*** Provided records Section Begins ***

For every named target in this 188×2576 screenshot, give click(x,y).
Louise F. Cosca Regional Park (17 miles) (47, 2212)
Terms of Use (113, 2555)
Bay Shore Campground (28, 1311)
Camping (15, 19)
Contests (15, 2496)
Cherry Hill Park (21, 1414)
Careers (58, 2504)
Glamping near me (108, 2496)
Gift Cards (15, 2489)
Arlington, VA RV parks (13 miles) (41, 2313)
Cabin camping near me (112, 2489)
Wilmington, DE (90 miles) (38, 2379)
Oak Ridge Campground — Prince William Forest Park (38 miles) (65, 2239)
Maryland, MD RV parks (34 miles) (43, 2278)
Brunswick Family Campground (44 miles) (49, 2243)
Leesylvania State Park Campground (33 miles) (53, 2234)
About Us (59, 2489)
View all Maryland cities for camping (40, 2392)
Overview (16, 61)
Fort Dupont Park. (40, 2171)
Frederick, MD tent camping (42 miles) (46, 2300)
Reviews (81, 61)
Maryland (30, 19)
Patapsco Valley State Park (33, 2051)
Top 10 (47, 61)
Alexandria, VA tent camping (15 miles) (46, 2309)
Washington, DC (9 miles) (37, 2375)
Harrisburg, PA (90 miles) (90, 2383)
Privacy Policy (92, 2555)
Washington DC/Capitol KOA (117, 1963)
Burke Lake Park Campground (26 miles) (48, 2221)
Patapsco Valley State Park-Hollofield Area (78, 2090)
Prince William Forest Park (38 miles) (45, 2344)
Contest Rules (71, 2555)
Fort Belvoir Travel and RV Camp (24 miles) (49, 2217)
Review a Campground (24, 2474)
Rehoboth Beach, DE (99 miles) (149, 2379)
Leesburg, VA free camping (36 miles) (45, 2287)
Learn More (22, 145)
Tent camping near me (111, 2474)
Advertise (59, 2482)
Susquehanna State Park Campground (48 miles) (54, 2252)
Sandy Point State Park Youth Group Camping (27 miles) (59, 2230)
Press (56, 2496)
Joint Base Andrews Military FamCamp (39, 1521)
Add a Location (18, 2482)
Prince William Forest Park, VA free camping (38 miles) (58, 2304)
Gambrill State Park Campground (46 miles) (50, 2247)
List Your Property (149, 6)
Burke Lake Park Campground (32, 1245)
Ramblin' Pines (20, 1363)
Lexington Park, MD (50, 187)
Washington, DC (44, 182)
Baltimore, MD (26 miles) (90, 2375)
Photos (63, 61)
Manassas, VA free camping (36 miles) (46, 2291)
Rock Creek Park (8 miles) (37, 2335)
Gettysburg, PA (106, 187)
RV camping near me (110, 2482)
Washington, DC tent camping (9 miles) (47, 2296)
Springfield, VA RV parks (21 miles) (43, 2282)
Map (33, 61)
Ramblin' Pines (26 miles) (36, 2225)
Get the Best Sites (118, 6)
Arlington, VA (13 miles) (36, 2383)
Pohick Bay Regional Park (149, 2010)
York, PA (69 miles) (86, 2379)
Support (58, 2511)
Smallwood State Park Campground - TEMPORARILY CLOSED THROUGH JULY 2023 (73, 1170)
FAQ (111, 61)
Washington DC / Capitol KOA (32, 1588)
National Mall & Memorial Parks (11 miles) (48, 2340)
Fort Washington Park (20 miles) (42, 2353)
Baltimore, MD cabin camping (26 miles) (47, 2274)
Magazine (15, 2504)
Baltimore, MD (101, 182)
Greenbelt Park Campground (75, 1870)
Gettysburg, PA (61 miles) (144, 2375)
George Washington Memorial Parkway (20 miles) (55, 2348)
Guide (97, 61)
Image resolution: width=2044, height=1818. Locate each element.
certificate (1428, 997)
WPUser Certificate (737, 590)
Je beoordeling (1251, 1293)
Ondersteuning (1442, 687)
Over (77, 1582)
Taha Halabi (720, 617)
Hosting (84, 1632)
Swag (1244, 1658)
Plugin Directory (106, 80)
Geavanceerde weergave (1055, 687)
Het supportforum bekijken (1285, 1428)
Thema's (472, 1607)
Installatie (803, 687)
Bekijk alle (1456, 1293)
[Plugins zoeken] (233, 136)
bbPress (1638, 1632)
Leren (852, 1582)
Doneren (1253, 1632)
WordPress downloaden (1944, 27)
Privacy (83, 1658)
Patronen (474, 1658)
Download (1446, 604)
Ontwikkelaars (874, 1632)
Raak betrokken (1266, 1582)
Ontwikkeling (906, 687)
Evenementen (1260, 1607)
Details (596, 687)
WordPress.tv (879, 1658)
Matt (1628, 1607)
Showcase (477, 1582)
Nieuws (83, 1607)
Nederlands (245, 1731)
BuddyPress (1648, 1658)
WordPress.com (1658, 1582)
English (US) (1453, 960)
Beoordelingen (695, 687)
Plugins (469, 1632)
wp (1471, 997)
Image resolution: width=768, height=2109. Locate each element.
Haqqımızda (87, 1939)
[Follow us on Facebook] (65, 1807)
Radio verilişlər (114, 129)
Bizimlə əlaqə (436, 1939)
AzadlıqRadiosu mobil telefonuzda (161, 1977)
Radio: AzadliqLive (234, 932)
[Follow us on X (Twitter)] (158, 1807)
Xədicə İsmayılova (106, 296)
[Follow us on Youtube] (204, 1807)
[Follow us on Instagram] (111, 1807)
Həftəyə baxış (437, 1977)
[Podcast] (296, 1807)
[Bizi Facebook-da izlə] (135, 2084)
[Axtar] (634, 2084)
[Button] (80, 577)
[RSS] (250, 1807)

*** Provided records Section Ends ***

The entries above must be returned in full, exactly as shown.

For every named target in this 188×2576 screenshot, give click(x,y).
Louise F. Cosca Regional Park (17 miles) (47, 2212)
Terms of Use (113, 2555)
Bay Shore Campground (28, 1311)
Camping (15, 19)
Contests (15, 2496)
Cherry Hill Park (21, 1414)
Careers (58, 2504)
Glamping near me (108, 2496)
Gift Cards (15, 2489)
Arlington, VA RV parks (13 miles) (41, 2313)
Cabin camping near me (112, 2489)
Wilmington, DE (90 miles) (38, 2379)
Oak Ridge Campground — Prince William Forest Park (38 miles) (65, 2239)
Maryland, MD RV parks (34 miles) (43, 2278)
Brunswick Family Campground (44 miles) (49, 2243)
Leesylvania State Park Campground (33 miles) (53, 2234)
About Us (59, 2489)
View all Maryland cities for camping (40, 2392)
Overview (16, 61)
Fort Dupont Park. (40, 2171)
Frederick, MD tent camping (42 miles) (46, 2300)
Reviews (81, 61)
Maryland (30, 19)
Patapsco Valley State Park (33, 2051)
Top 10 (47, 61)
Alexandria, VA tent camping (15 miles) (46, 2309)
Washington, DC (9 miles) (37, 2375)
Harrisburg, PA (90 miles) (90, 2383)
Privacy Policy (92, 2555)
Washington DC/Capitol KOA (117, 1963)
Burke Lake Park Campground (26 miles) (48, 2221)
Patapsco Valley State Park-Hollofield Area (78, 2090)
Prince William Forest Park (38 miles) (45, 2344)
Contest Rules (71, 2555)
Fort Belvoir Travel and RV Camp (24 miles) (49, 2217)
Review a Campground (24, 2474)
Rehoboth Beach, DE (99 miles) (149, 2379)
Leesburg, VA free camping (36 miles) (45, 2287)
Learn More (22, 145)
Tent camping near me (111, 2474)
Advertise (59, 2482)
Susquehanna State Park Campground (48 miles) (54, 2252)
Sandy Point State Park Youth Group Camping (27 miles) (59, 2230)
Press (56, 2496)
Joint Base Andrews Military FamCamp (39, 1521)
Add a Location (18, 2482)
Prince William Forest Park, VA free camping (38 miles) (58, 2304)
Gambrill State Park Campground (46 miles) (50, 2247)
List Your Property (149, 6)
Burke Lake Park Campground (32, 1245)
Ramblin' Pines (20, 1363)
Lexington Park, MD (50, 187)
Washington, DC (44, 182)
Baltimore, MD (26 miles) (90, 2375)
Photos (63, 61)
Manassas, VA free camping (36 miles) (46, 2291)
Rock Creek Park (8 miles) (37, 2335)
Gettysburg, PA (106, 187)
RV camping near me (110, 2482)
Washington, DC tent camping (9 miles) (47, 2296)
Springfield, VA RV parks (21 miles) (43, 2282)
Map (33, 61)
Ramblin' Pines (26 miles) (36, 2225)
Get the Best Sites (118, 6)
Arlington, VA (13 miles) (36, 2383)
Pohick Bay Regional Park (149, 2010)
York, PA (69 miles) (86, 2379)
Support (58, 2511)
Smallwood State Park Campground - TEMPORARILY CLOSED THROUGH JULY 2023 (73, 1170)
FAQ (111, 61)
Washington DC / Capitol KOA (32, 1588)
National Mall & Memorial Parks (11 miles) (48, 2340)
Fort Washington Park (20 miles) (42, 2353)
Baltimore, MD cabin camping (26 miles) (47, 2274)
Magazine (15, 2504)
Baltimore, MD (101, 182)
Greenbelt Park Campground (75, 1870)
Gettysburg, PA (61 miles) (144, 2375)
George Washington Memorial Parkway (20 miles) (55, 2348)
Guide (97, 61)
Image resolution: width=2044, height=1818. Locate each element.
certificate (1428, 997)
WPUser Certificate (737, 590)
Je beoordeling (1251, 1293)
Ondersteuning (1442, 687)
Over (77, 1582)
Taha Halabi (720, 617)
Hosting (84, 1632)
Swag (1244, 1658)
Plugin Directory (106, 80)
Geavanceerde weergave (1055, 687)
Het supportforum bekijken (1285, 1428)
Thema's (472, 1607)
Installatie (803, 687)
Bekijk alle (1456, 1293)
[Plugins zoeken] (233, 136)
bbPress (1638, 1632)
Leren (852, 1582)
Doneren (1253, 1632)
WordPress downloaden (1944, 27)
Privacy (83, 1658)
Patronen (474, 1658)
Download (1446, 604)
Ontwikkelaars (874, 1632)
Raak betrokken (1266, 1582)
Ontwikkeling (906, 687)
Evenementen (1260, 1607)
Details (596, 687)
WordPress.tv (879, 1658)
Matt (1628, 1607)
Showcase (477, 1582)
Nieuws (83, 1607)
Nederlands (245, 1731)
BuddyPress (1648, 1658)
WordPress.com (1658, 1582)
English (US) (1453, 960)
Beoordelingen (695, 687)
Plugins (469, 1632)
wp (1471, 997)
Image resolution: width=768, height=2109. Locate each element.
Haqqımızda (87, 1939)
[Follow us on Facebook] (65, 1807)
Radio verilişlər (114, 129)
Bizimlə əlaqə (436, 1939)
AzadlıqRadiosu mobil telefonuzda (161, 1977)
Radio: AzadliqLive (234, 932)
[Follow us on X (Twitter)] (158, 1807)
Xədicə İsmayılova (106, 296)
[Follow us on Youtube] (204, 1807)
[Follow us on Instagram] (111, 1807)
Həftəyə baxış (437, 1977)
[Podcast] (296, 1807)
[Bizi Facebook-da izlə] (135, 2084)
[Axtar] (634, 2084)
[Button] (80, 577)
[RSS] (250, 1807)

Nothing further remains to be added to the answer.